Exit la guerre froide, place à la « guerre hybride » : la Russie a adopté vendredi une nouvelle doctrine de politique étrangère désignant l’Occident comme une « menace existentielle » et dont Moscou doit combattre la « domination ».
L’adoption de cette nouvelle stratégie entérine la profonde rupture qui existe entre la Russie et les pays occidentaux depuis le début de l’assaut contre l’Ukraine, qui a conduit l’OTAN à se consolider et Moscou à se tourner vers la Chine.
Dans un document de plus de 40 pages rappelant par son contenu et son langage l’ère de la confrontation entre l’Union soviétique et l’Amérique au siècle dernier, la Russie se pose en rempart du monde russophone face aux Occidentaux accusés de vouloir l’« affaiblir par tous les moyens ».
Lors d’une réunion de son Conseil de sécurité nationale, le président Vladimir Poutine a justifié ces changements par les « bouleversements sur la scène internationale » qui obligent la Russie à « adapter ses documents de planification stratégique ».

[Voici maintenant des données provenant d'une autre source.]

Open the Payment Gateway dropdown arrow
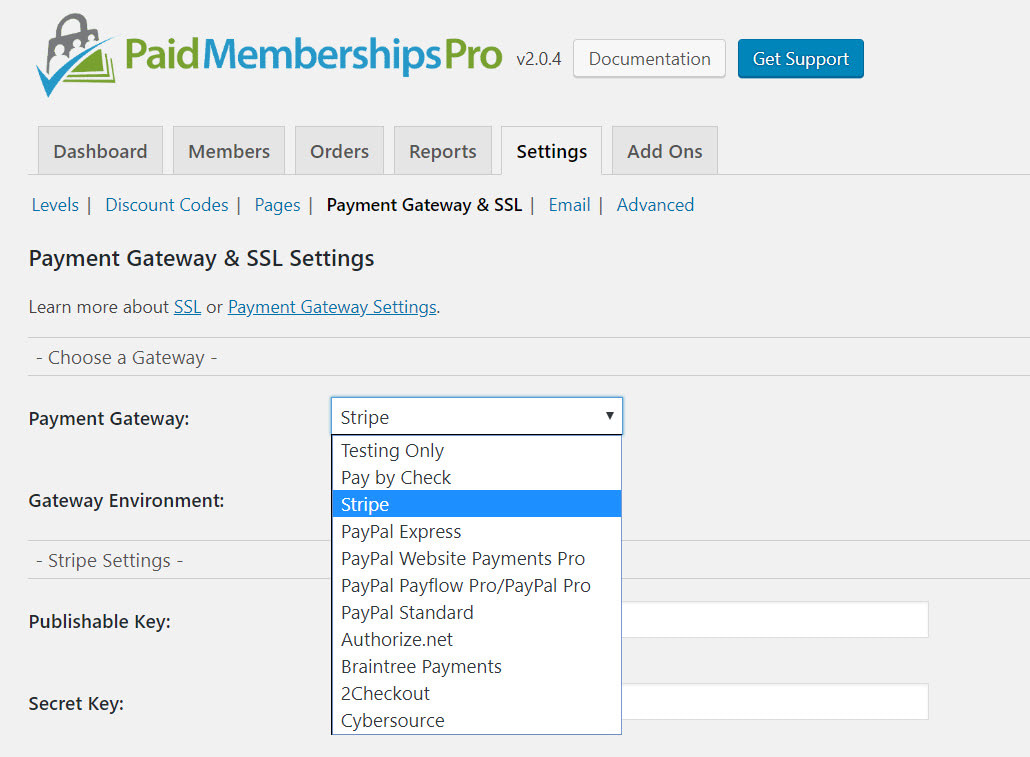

La nouvelle doctrine relève « la nature existentielle des menaces […] créées par les actions des pays inamicaux » et désigne les États-Unis comme « l’instigateur principal et le chef d’orchestre de la ligne antirusse », a résumé le chef de la diplomatie russe, Sergueï Lavrov.
« De façon générale, la politique de l’Occident visant à affaiblir la Russie par tous les moyens est caractérisée comme une guerre hybride d’un nouveau genre », a-t-il ajouté.

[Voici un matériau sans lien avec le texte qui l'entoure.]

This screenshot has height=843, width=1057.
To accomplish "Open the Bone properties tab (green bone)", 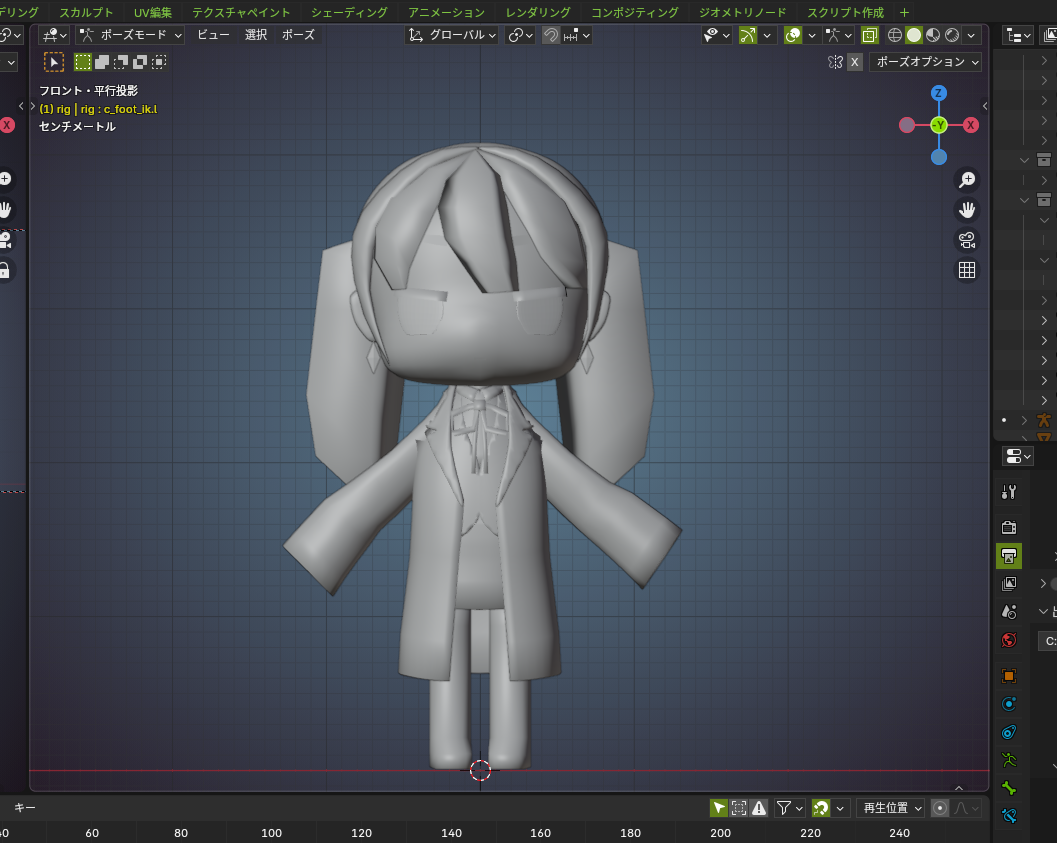I will pos(1009,788).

La doctrine de politique étrangère définit les priorités que les pays se donnent dans les affaires internationales, et de voir la manière dont les États en question perçoivent leurs rapports avec le monde.
En l’occurrence, le nouveau document, qui remplace une version datant de 2016 et a été publié sur le site du Kremlin, va droit au but.

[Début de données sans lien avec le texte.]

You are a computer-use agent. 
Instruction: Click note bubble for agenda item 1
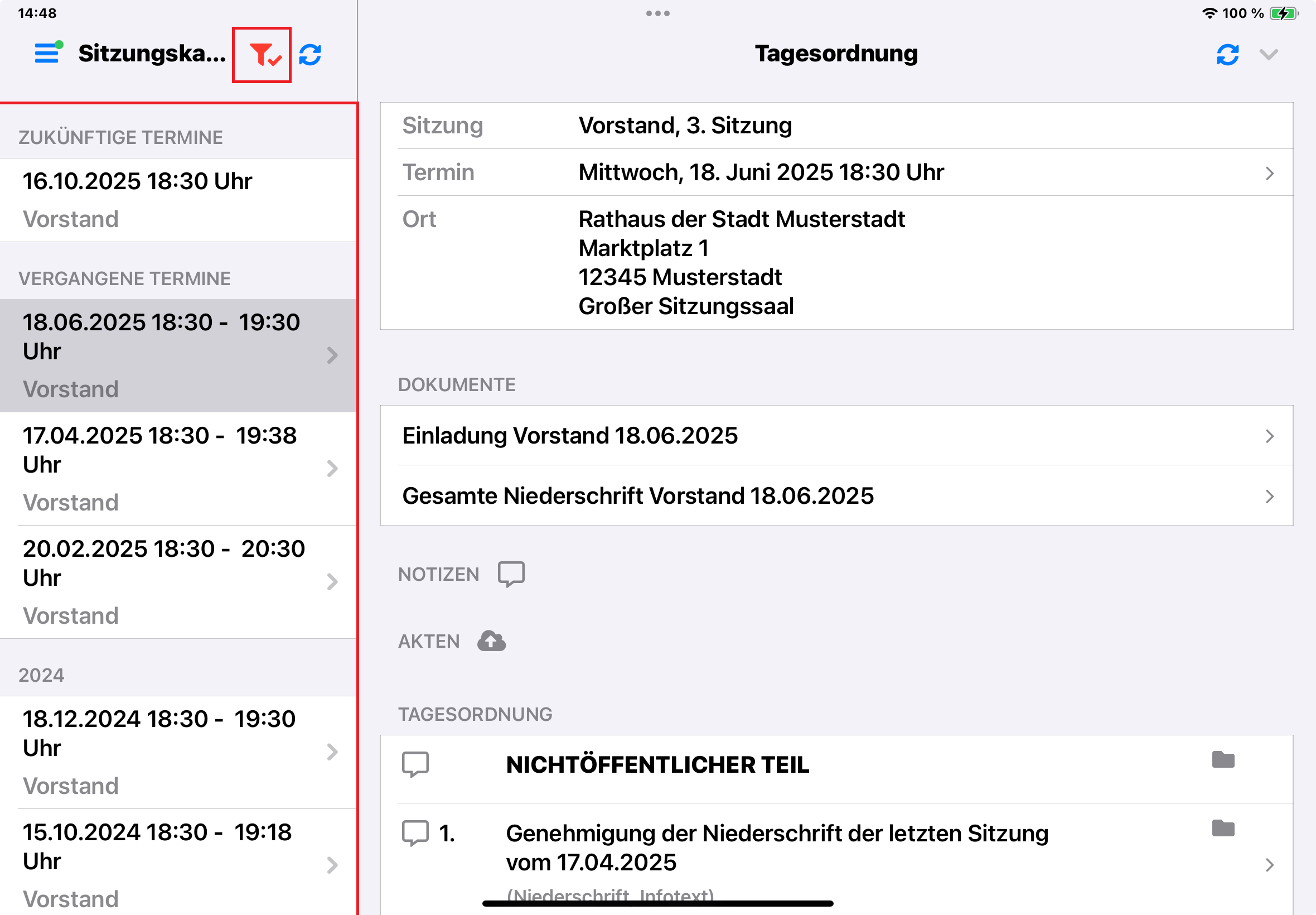[x=415, y=834]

« La Russie entend accorder une attention prioritaire à l’élimination des vestiges de la domination des États-Unis et d’autres États hostiles dans les affaires mondiales », est-il écrit.
Pivot vers l’Asie
Washington et ses alliés ont mis en place de lourdes sanctions économiques contre Moscou, qui les accuse en retour de lui livrer une guerre par procuration en Ukraine, en livrant notamment des armes à Kiev.
Dans ce contexte d’isolement en Occident, la Russie cherche à se rapprocher économiquement et diplomatiquement de l’Asie, notamment de la Chine, une priorité vitale qui se reflète dans la nouvelle doctrine.
« L’approfondissement global des liens et de la coordination avec les centres mondiaux de pouvoir et de développement souverains amis situés sur le continent eurasien revêt une importance particulière », peut-on lire dans ce document, au chapitre consacré à la Chine et à l’Inde.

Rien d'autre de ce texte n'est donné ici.